The house was mine. Everything in it was mine.

The wealth, the title, the position, the accumulated assets of three marriages: all mine, all secured, all beyond the reach of anyone who might try to take them.

Except Sebastian.

He could not take the wealth. He could not take the title.

But he could take something else, something that had no name and no legal status and no market value, and the taking of it would be more damaging than any material loss, because it would expose the one flaw in my construction: the attachment I could not sever, the fascination I could not explain, the interest in a man who saw me with a clarity that was simultaneously my greatest threat and my most compelling experience.

I stepped from the carriage and walked up the front steps.

Dorothea followed, carrying the empty basket that had held the chrysanthemums.

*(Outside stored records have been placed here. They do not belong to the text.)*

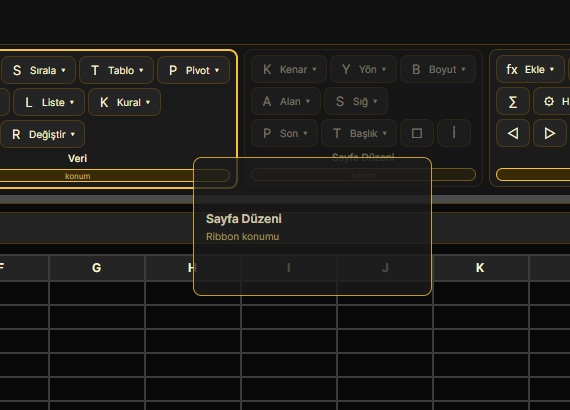
Task: Click the square outline icon button
Action: [417, 133]
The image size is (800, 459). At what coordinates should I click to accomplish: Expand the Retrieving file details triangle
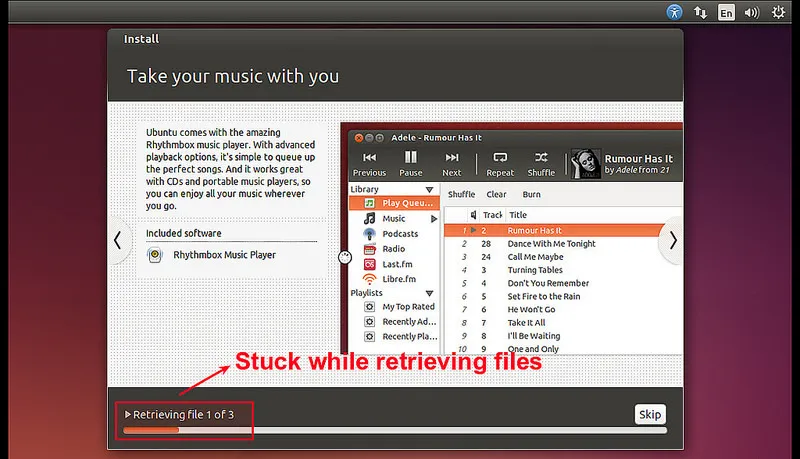[128, 414]
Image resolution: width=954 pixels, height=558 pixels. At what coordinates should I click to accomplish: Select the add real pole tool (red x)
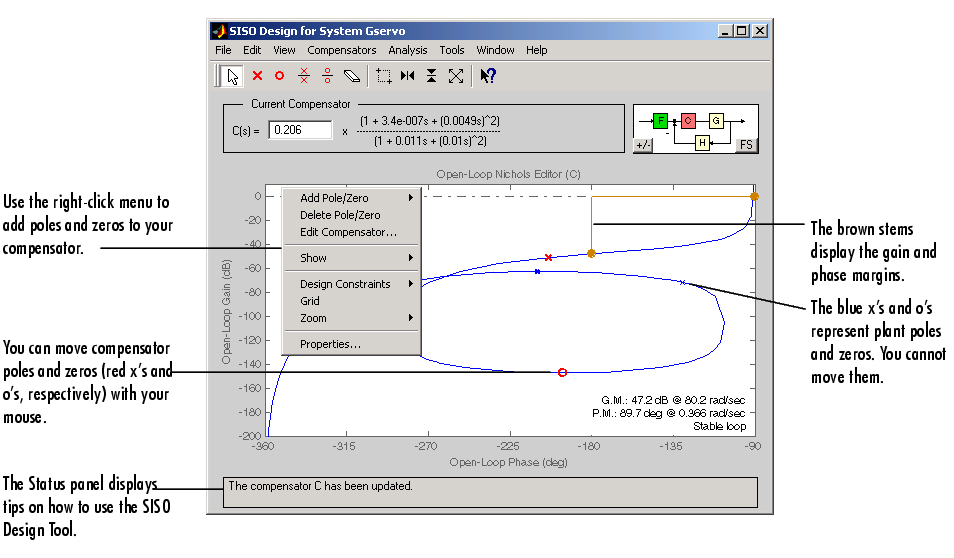click(257, 75)
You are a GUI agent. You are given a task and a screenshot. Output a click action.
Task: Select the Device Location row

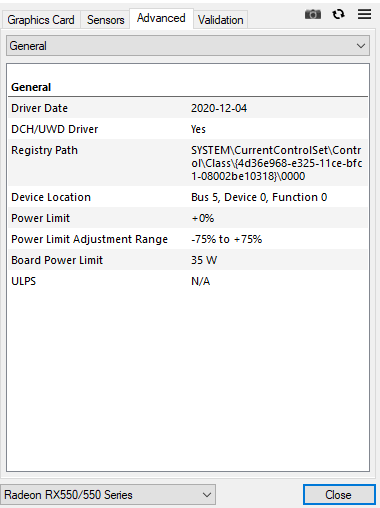click(x=188, y=197)
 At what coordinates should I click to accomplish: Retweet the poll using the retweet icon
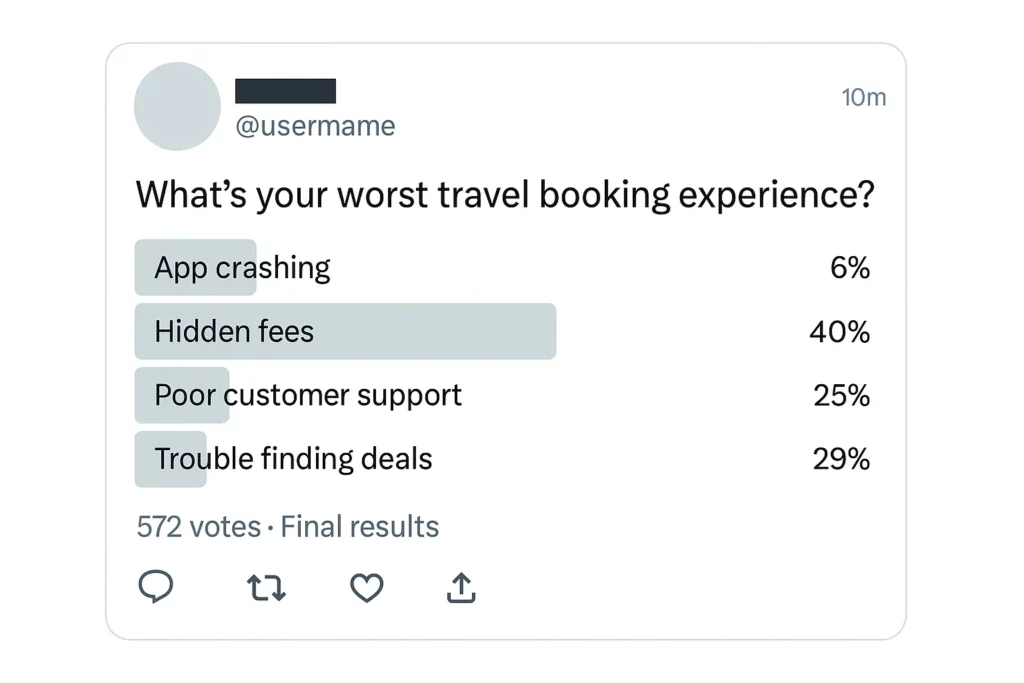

The footman opened the door.

The hall was warm, and the fire in the drawing room had been lit, and the smell of beeswax polish and fresh flowers greeted me like the embrace of an old friend.

Edmund was in the morning room, I could hear him through the half-open door, talking to Miss Hale about something that involved a great deal of laughter and the word "elephant" repeated at intervals.

I paused outside the door and listened to him for a moment.

His voice was high and clear and completely without deception, and the sound of it was a relief, a respite from the intricate calculations that occupied the rest of my hours.

Edmund did not calculate. Edmund did not perform.

Edmund simply was, and the simplicity of his being was the one thing in my life that I did not control and did not wish to control.

I walked to my study and closed the door and sat at my desk.

The correspondence of the morning waited: a letter from Hartwell about the Ashworth estate accounts, a note from Lady Pemberton inviting me to a small gathering on the twenty-eighth, a bill from the florist. I opened Hartwell's letter first, scanned its contents with the rapid attention I brought to all documents, and noted, without surprise, that the accounts were in order and that Hartwell's tone was, as always, one of professional deference barely concealing professional anxiety.

I set the letter aside and turned to my personal journal.

The journal was locked, coded, and kept in the drawer of my desk, and it contained, among other things, a detailed record of every interaction I had had with Sebastian Aldric, every word I had spoken to him, every gesture I had calculated, every response I had observed.

The journal was the most dangerous document in the house, more dangerous than the locked cabinet in the stillroom, because it revealed not merely what I had done but how I had thought about what I had done, and the thinking was the evidence that even I could not explain away.